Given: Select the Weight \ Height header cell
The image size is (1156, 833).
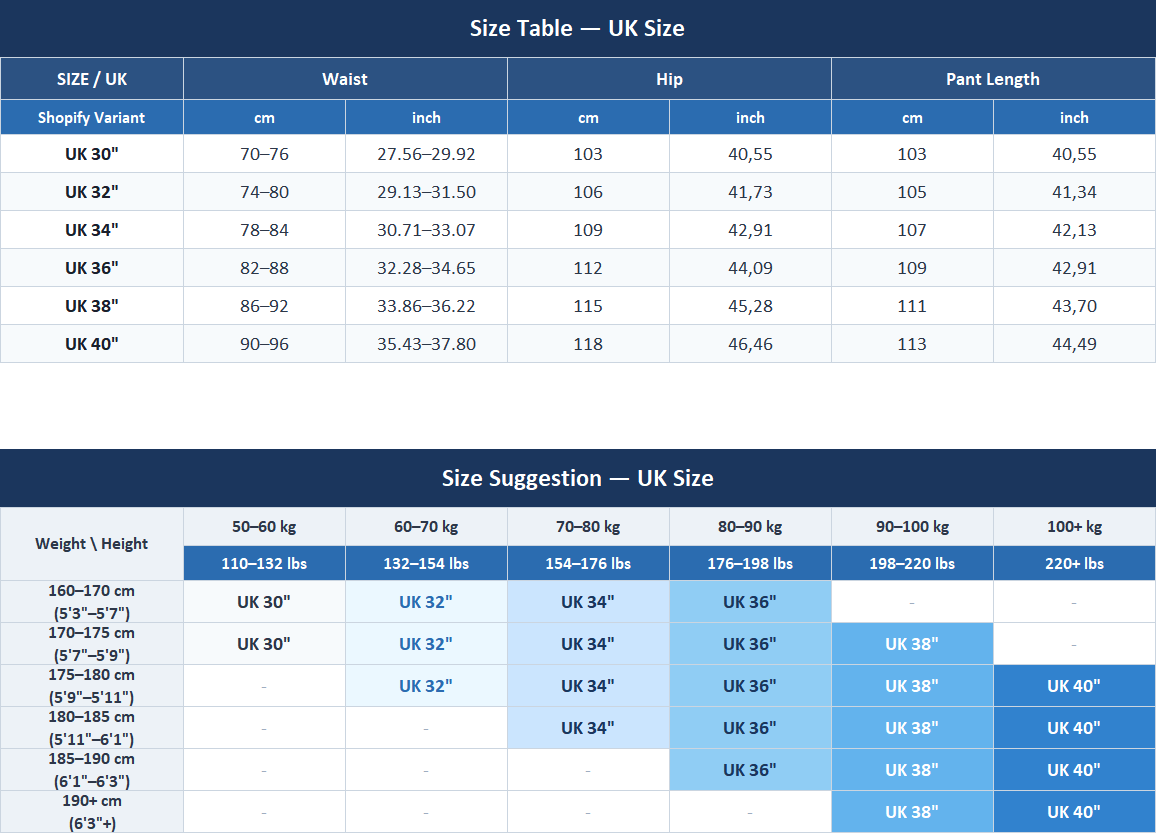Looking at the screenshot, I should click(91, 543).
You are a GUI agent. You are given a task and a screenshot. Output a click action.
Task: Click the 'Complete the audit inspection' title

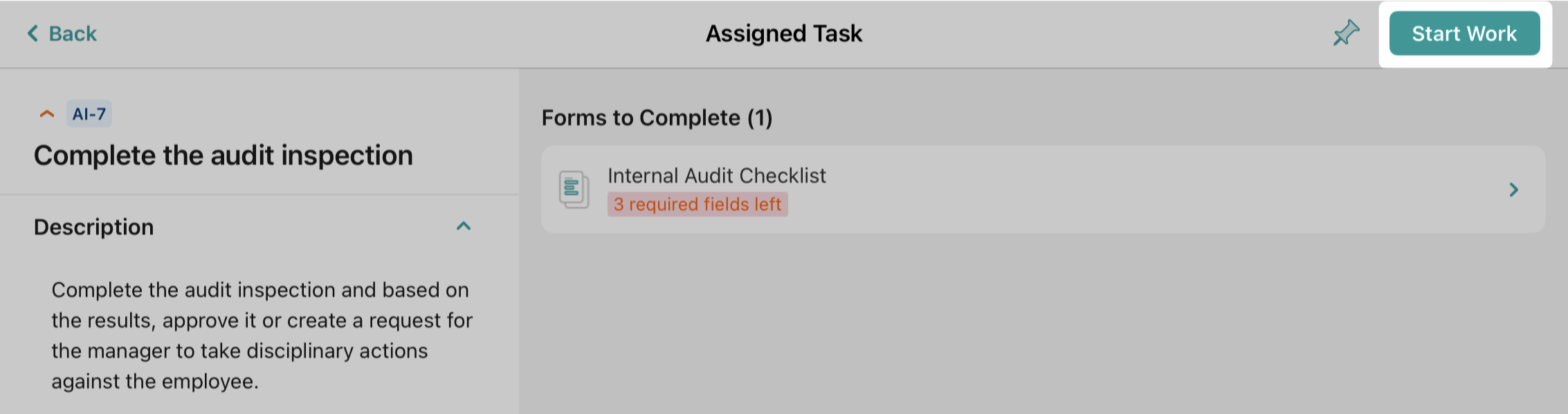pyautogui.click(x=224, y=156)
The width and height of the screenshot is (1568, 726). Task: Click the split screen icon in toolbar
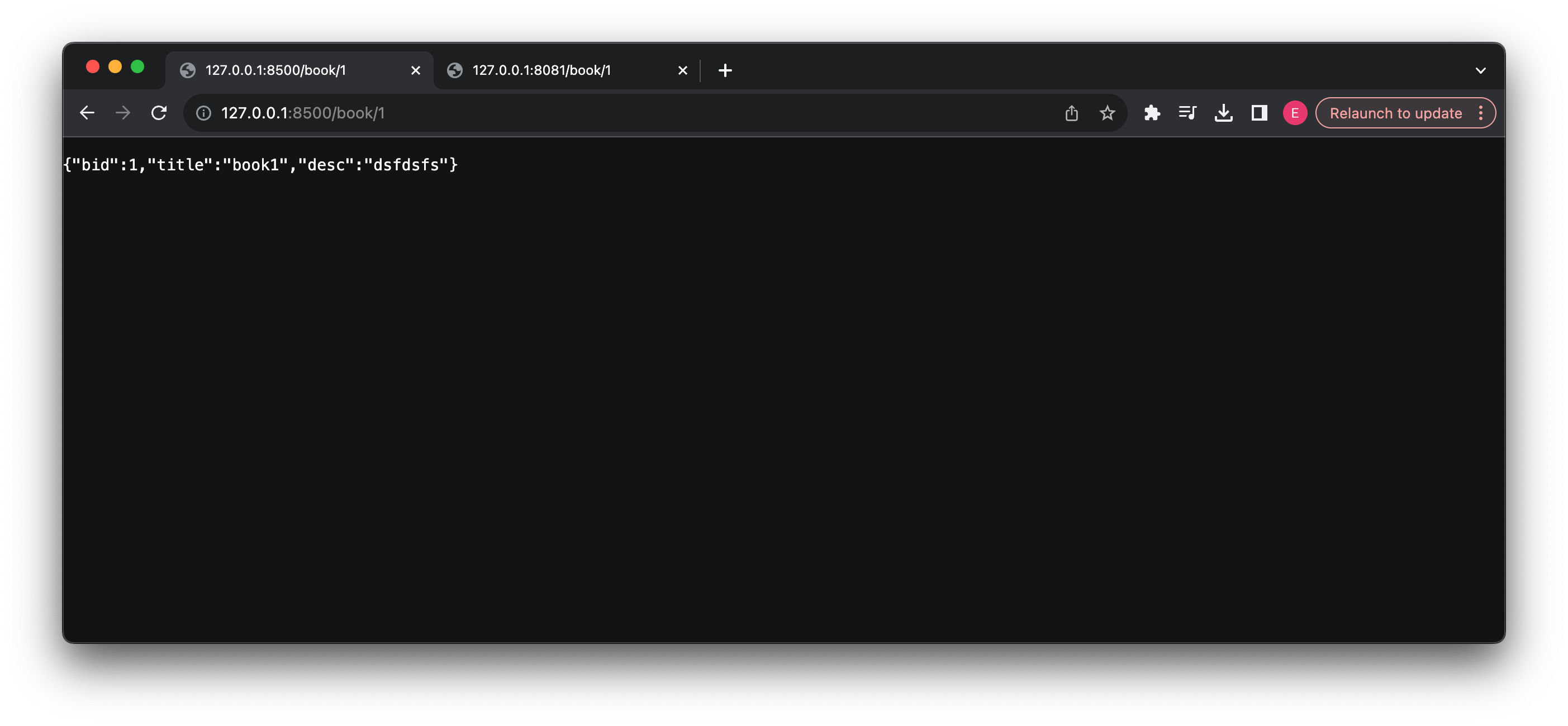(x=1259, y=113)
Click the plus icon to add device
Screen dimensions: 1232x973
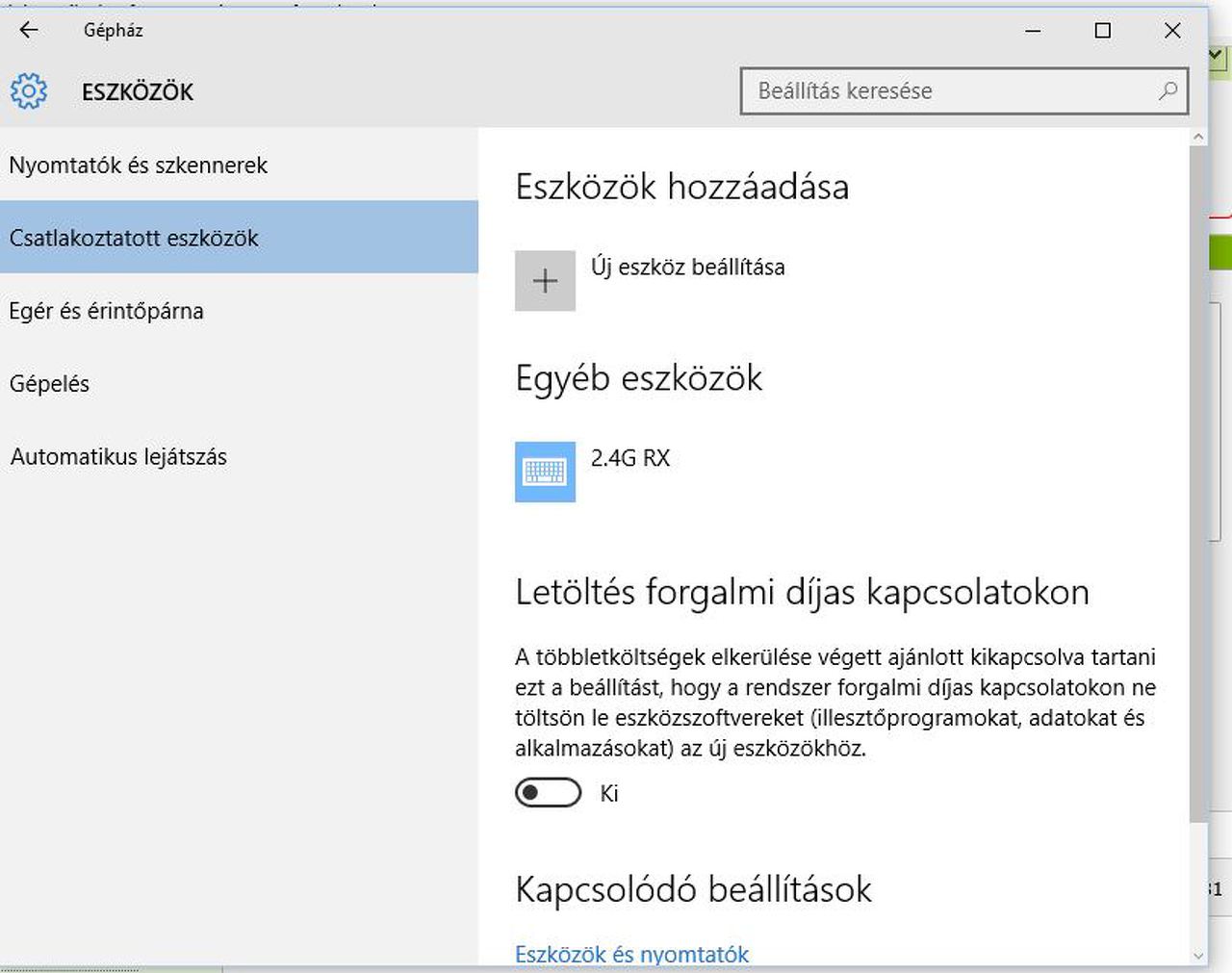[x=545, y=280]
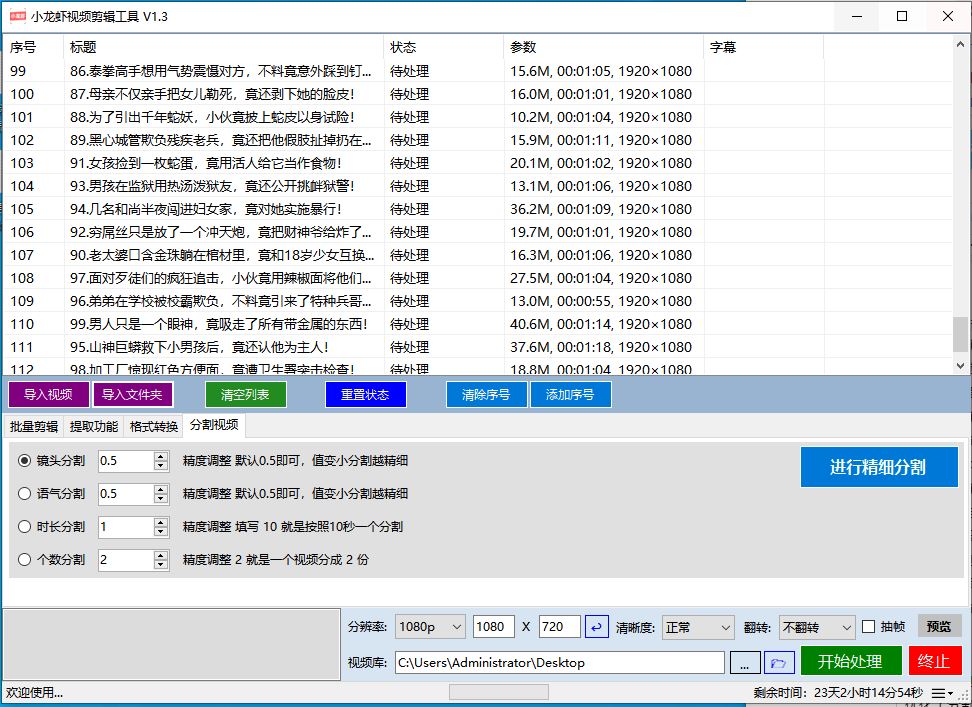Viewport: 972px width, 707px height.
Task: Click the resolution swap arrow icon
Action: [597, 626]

## Your assignment
Pick up at the line that holds "The image size is (1156, 833)." and restate each line, word for word, through the last line of the entries. Include both end lines but none of the pictures.

## Written solution
The image size is (1156, 833).
Looking at the screenshot, I should click(91, 543).
You are a GUI agent. You are given a task and a screenshot. Output a click action.
Task: Click the 'Complete the audit inspection' title

pyautogui.click(x=224, y=156)
The width and height of the screenshot is (1568, 726). Task: Click the split screen icon in toolbar
(x=1259, y=113)
Click the plus icon to add device
Screen dimensions: 1232x973
[x=545, y=280]
Viewport: 972px width, 707px height.
Task: Click the resolution swap arrow icon
Action: [597, 626]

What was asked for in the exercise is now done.